Le Conseil supérieur de la Santé ne donne pas encore son feu vert au booster pour les mineurs

"Au stade actuel des connaissances, les évidences scientifiques soutenant l'administration d'une dose booster du vaccin contre le Covid-19 pour les enfants et les adolescents âgés de 12 à 17 ans, particulièrement dans le contexte d'Omicron, sont insuffisantes aux yeux du Conseil supérieur de la Santé". C’est l’avis rendu ce vendredi par le CSS. Il revient maintenant à la Taskforce Vaccination de décider si elle veut quand même rendre la 3e dose de vaccin accessible aux adolescents. Les organisateurs de vacances de ski s’inquiétaient cette semaine de ne pouvoir emmener des adolescents en Autriche et en Italie s’ils n’ont pas reçu une dose booster, comme l’exigent ces pays.

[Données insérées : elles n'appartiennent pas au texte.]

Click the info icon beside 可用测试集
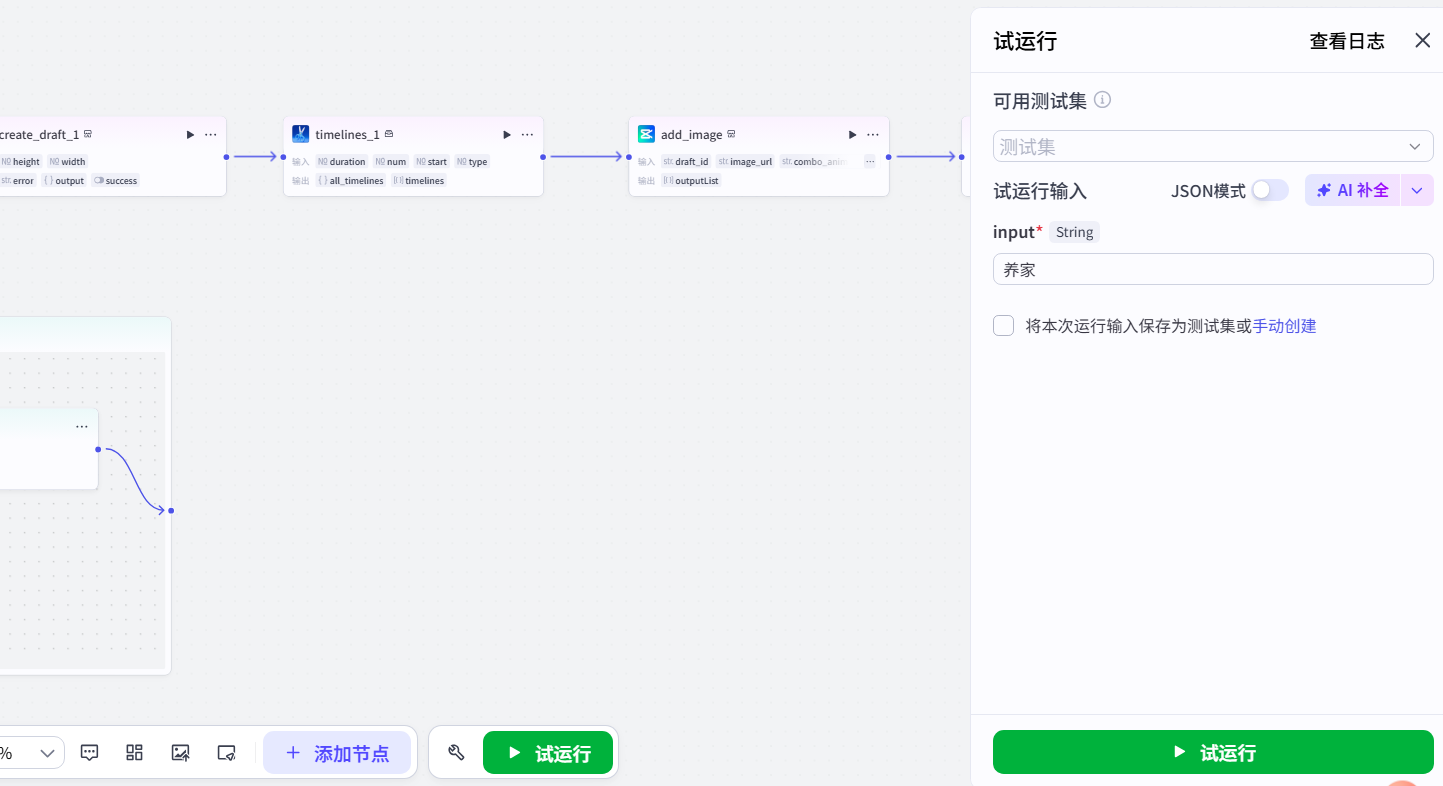 click(x=1102, y=99)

Le Conseil supérieur de la Santé (CSS) a décidé d'attendre la recommandation de l'Agence européenne du médicament (EMA) et des évidences scientifiques plus nombreuses avant de formuler une opinion, selon ce même avis. Il recommande aux autorités belges qu'elles "plaident avec insistance en faveur de l'harmonisation des règles relatives aux CST et à l'obligation de se vacciner contre le COVID-19 au niveau de l'Union européenne et au niveau mondial".

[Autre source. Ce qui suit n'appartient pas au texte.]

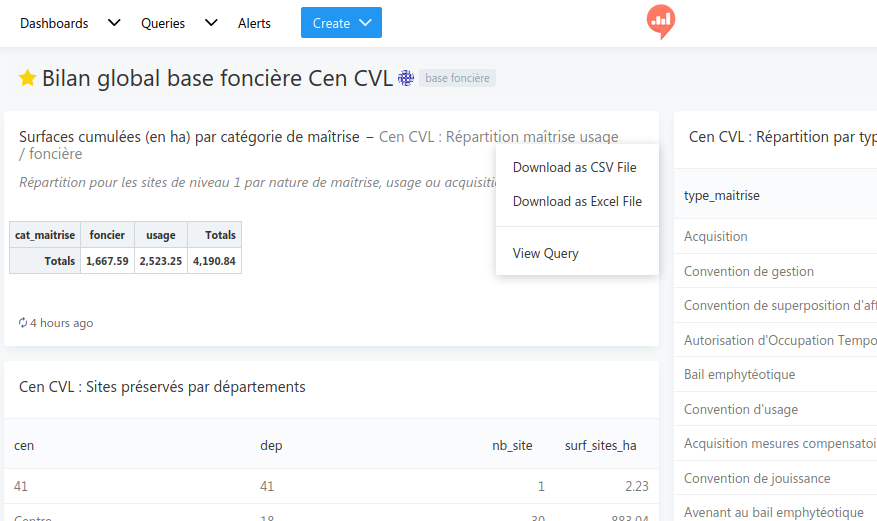Click the refresh icon beside "4 hours ago"
This screenshot has height=521, width=877.
pos(23,323)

En attendant cette hypothétique uniformisation des règles, le CSS propose que les agences fédérale et européenne du médicament et la Task Force Vaccination belge prennent leurs responsabilités (au niveau de la sécurité) afin de rendre les doses booster disponibles (ou pas). Et cela pour toutes les personnes (enfants, adolescents, adultes) amenées à voyager ou souhaitant le faire en Europe et dans le monde, que ce soit pour des raisons familiales, de loisir ou professionnelles.

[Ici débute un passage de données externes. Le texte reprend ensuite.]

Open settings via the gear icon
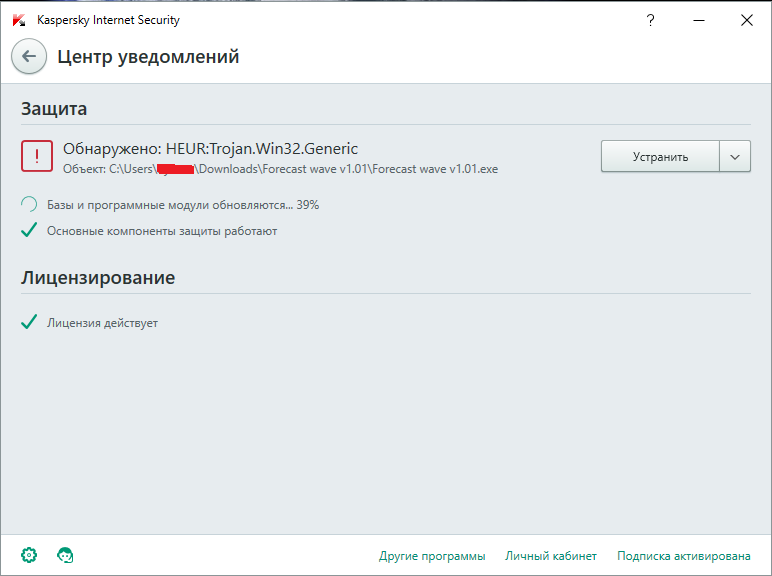772x576 pixels. point(29,555)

"Celles-ci doivent être dûment informées qu'il n'y a pas encore d'approbation de l'EMA", indique le CSS. Il passe le relais à l’Agence fédérale des médicaments et à la Taskforce Vaccination, indiquant qu’elles peuvent prendre la responsabilité de rendre le booster tout de même accessible aux adolescents. VRT NWS a appris que la Taskforce se réunira ce week-end pour réfléchir à cette éventualité et pouvoir proposer lundi une analyse. Sur base de celle-ci, les ministres de la Santé pourront prendre une décision.

Le ministre flamand de la Santé, Wouter Beke, a déclaré regretter que le CSS "se cache derrière l’Agence européenne du Médicament. Dans d’autres pays on a déjà pris la décision" de rendre le booster accessible aux enfants de 12 à 17 ans.